*** Begin section ***
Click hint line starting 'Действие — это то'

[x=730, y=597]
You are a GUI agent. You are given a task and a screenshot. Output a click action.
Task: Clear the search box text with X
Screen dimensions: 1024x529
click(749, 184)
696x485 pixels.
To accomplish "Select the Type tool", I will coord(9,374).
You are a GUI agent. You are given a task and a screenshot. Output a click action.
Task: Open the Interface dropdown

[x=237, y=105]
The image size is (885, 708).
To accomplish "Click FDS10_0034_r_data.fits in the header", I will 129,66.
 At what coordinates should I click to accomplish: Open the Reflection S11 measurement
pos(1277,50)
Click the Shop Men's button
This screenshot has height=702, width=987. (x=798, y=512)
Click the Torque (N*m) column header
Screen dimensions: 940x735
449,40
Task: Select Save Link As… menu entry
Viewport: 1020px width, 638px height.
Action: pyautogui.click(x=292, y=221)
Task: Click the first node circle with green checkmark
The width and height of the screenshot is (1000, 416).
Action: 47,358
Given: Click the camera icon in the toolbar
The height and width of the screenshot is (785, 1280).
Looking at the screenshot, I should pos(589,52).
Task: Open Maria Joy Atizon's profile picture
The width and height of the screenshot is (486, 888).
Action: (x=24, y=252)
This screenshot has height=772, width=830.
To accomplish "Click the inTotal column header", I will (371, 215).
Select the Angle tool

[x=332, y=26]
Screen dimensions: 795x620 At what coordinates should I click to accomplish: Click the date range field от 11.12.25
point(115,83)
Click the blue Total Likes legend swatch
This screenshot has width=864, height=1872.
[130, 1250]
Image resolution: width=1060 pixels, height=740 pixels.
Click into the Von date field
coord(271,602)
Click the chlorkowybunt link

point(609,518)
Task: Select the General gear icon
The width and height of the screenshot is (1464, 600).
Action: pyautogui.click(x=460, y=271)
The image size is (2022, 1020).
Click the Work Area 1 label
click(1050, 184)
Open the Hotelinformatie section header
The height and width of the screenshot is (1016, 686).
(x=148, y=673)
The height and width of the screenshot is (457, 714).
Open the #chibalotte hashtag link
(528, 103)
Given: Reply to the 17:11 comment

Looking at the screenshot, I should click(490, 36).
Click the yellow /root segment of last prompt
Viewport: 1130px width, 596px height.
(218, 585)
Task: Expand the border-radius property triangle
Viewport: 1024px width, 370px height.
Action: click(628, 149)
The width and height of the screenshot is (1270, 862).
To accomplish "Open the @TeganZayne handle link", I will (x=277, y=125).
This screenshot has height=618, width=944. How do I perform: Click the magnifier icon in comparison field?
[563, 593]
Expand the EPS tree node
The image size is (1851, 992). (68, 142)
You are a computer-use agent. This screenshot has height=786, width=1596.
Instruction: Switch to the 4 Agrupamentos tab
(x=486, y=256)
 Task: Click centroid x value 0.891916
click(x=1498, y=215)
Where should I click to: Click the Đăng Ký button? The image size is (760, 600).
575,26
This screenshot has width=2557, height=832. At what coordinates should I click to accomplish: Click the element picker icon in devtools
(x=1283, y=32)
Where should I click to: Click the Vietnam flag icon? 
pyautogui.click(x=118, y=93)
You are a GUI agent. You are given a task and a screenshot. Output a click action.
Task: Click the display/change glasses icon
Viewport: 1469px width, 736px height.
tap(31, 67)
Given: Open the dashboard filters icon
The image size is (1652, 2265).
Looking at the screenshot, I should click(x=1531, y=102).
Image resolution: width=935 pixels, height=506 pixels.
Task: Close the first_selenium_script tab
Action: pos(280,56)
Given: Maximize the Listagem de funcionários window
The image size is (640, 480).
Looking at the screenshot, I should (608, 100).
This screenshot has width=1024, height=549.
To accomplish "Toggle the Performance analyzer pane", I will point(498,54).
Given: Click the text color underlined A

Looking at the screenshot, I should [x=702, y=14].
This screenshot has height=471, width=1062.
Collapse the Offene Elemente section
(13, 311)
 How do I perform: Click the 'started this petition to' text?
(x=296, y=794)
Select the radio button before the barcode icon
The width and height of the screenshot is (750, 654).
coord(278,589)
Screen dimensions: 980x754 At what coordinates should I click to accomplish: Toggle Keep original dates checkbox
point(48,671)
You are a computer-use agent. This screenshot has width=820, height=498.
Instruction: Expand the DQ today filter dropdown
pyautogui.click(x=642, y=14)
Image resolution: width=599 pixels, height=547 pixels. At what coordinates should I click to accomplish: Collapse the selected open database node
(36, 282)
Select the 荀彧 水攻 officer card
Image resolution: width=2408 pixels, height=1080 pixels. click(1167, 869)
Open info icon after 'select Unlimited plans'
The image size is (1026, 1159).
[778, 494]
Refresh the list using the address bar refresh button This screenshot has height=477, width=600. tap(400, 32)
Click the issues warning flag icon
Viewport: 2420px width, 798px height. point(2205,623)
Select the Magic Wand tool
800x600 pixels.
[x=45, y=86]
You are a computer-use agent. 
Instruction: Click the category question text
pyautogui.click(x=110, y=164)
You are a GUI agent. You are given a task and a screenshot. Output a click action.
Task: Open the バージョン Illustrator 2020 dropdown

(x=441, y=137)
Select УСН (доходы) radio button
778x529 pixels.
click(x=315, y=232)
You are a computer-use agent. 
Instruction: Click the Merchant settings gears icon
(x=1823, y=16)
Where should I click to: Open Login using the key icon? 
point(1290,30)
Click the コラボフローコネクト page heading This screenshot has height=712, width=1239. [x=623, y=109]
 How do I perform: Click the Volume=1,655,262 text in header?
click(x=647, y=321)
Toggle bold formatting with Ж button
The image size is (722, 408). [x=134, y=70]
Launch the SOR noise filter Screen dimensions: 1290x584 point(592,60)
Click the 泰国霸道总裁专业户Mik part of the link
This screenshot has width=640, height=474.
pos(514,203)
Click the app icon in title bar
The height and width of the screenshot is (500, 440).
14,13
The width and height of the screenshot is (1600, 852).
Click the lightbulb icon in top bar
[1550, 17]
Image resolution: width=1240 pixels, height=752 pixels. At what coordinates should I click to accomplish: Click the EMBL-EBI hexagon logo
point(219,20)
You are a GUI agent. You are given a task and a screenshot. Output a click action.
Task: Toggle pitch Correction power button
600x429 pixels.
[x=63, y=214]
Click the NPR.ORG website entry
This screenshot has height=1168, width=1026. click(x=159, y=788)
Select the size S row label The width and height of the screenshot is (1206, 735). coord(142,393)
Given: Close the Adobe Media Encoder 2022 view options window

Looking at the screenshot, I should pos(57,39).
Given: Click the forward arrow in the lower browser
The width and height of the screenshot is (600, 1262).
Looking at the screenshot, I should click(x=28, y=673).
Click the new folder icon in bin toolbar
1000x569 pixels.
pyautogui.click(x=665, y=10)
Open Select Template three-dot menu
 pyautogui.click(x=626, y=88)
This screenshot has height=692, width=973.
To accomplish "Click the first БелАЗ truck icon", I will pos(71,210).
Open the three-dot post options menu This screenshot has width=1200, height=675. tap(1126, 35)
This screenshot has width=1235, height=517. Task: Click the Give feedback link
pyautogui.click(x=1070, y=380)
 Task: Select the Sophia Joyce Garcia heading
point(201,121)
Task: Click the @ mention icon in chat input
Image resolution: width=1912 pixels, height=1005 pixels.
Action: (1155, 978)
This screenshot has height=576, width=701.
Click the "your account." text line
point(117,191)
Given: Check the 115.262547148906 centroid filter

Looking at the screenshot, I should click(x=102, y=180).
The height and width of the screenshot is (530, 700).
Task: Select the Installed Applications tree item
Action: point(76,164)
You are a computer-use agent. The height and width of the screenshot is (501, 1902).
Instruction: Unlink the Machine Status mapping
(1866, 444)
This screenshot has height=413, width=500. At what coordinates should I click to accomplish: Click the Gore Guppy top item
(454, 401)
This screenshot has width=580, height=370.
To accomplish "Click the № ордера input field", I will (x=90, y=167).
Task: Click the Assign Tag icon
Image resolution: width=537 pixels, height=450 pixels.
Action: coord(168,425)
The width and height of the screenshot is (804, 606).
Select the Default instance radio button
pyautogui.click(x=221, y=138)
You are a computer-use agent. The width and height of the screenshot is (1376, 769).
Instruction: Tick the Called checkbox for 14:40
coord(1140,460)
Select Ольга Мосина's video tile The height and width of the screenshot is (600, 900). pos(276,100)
*** End section ***
*WORK INSTRUCTION:*
In the listing above, each line with the word "computer" is to be copied out.

*RESPONSE BOX:*
You are a computer-use agent. This screenshot has height=786, width=1596.
You are a computer-use agent. This screenshot has width=820, height=498.
You are a computer-use agent. 
You are a computer-use agent. 
You are a computer-use agent. The height and width of the screenshot is (501, 1902).
You are a computer-use agent. The width and height of the screenshot is (1376, 769).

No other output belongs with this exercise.